NYers: What Do You Think of Sin City?

Guy #1: It was artsy, girls don’t like that.
Guy #2: How is it artsy? He ripped off a guy’s nuts!

–Loews 34th St. men’s room

Overheard by: Dan Dickinson 

Dude: I thought it was great. Very visually arresting. I liked how they stayed true to the visual style of the comic book. Of course I say that having never read the comic book.

–Regal Cinemas Union Square

Overheard by: Greg Rutter 

Giving Smoking a Bad Name

Drunk Guy #1: You’re gonna charge me a dollar for just one cigarette?
Drunk Guy #2: You think I’m gonna fucking give you change?

–46th St. & 8th Ave.

Overheard by: Ryan

Man on cell: I’m going to buy a pack of cigarettes. I’m dying here, you’re literally killing me.

–3rd Ave. & 12th St.

Overheard by: Este Bagato

I’d Finally Get to Have Sex

Guy #1: I wonder how much it would cost to get married in Vegas and then get an annulment the next day.
Guy #2: Why?
Guy #1: I dunno. I’ve been thinking of doing that, just for fun.
Guy #3: What would be the point?
Guy #1: …what do you mean, “what would be the point”?

–NYU dining hall

How Not to Hook Up in NYC

Chick: I don’t get Spanish guys. They compliment you every time you pass them. They always say things like, “You have beautiful legs, in my country it is an honor for a woman to be told she has beautiful legs”. Well, you’re in NY now, honey, and I’m a bitch!

–5th Ave. & 82nd St.

Player: Excuse me miss, you’re even better looking than J. Lo. Can I have your autograph?

–Fulton Street mall

Hobo: Hey, you a pretty lady. You married?…I got food stamps!

–Astoria

Overheard by: mj 

The ACLU Filed Suit Moments After

Conductor: Look, people. Okay. When we say “stay clear of the closing doors”, that means don’t push a closing door back open. Don’t stick your hands or feet in the door. You could lose an arm or a leg or get seriously hurt. These trains run 24 hours a day, 7 days a week. Holding a door open is not worth your life. Don’t hold the doors open when they are closing. This isn’t rocket science. God, it’s not even high school science.

–1/9 train

Wednesday One-liners are Criminal

Homeboy: I don’t discriminate.

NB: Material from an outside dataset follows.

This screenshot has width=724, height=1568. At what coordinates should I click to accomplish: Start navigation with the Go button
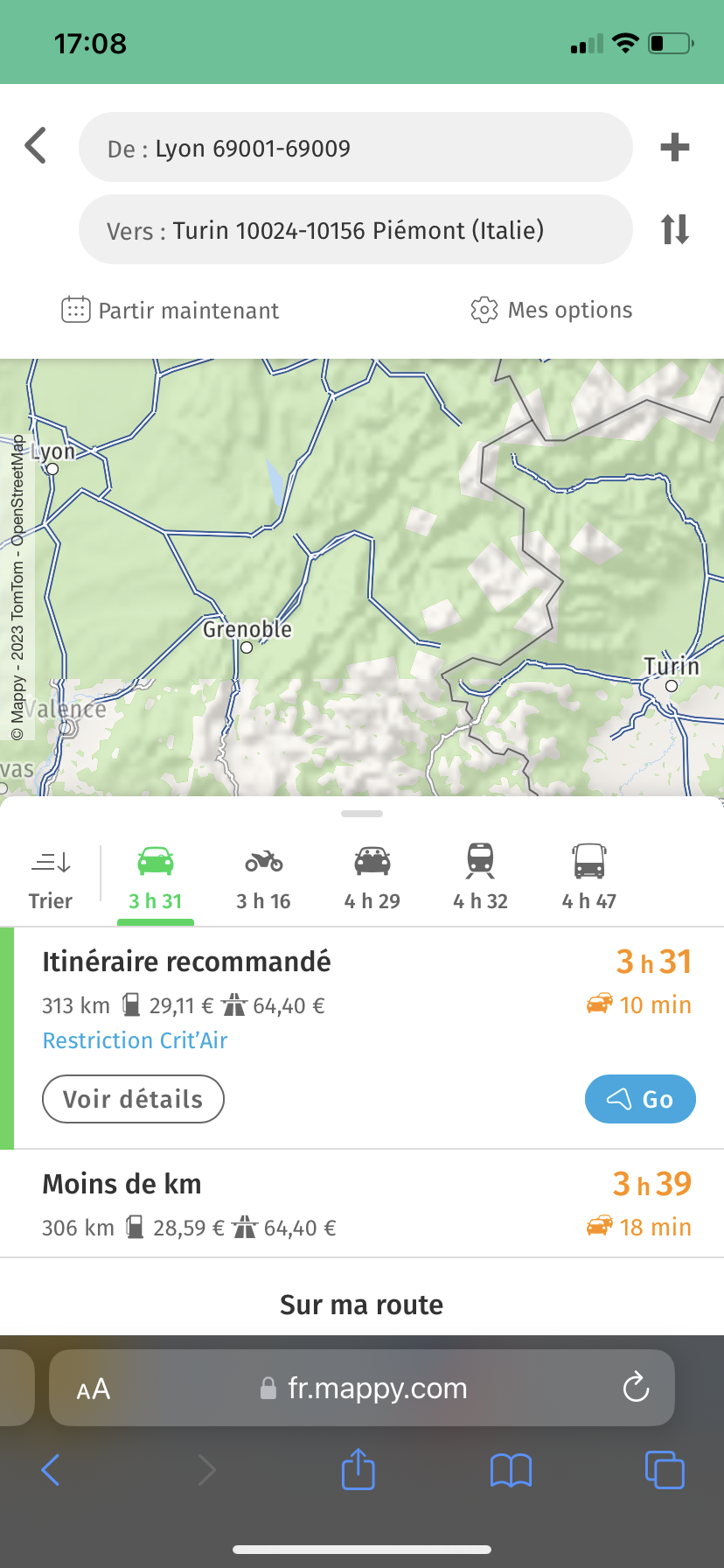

If anyone messes with my family, or my kids, I’m taking their life.

–Bx21 bus

Overheard by: Fiona

Chick on cell: I don’t know…I think I’m in Queens. The train’s above ground…I lost my keys and I have to be at work in 45 minutes. I’ll guess I’ll go in the same clothes…I don’t know what he does. I think something at night, though. I took his money.

–7 train

Girl on cell: That’s very nice to diagnose yourself like that but, really, fuck you…I still think you’re, like, a sociopath or something.

–6th Ave. between 50th & 51st

Develop a Relationship with Wednesday One-liners

Woman: I’m so sick of boyfriends. I want to be single forever. Fingers and vibrators are it!

–43rd St. & 10th Ave.

Overheard by: Jenn X

Girl on cell: I’m telling you, the MTA is like a bad boyfriend. You’re all dressed up and ready to go and the fucking train doesn’t even show up! And the worst part is the next time you totally show up again, ready to go and just have to hope to God that the stupid train shows up. What the hell is that?

–45th & 8th

Black girl: It felt like I was losing my virginity all over again. That was some King Kong kind of shit.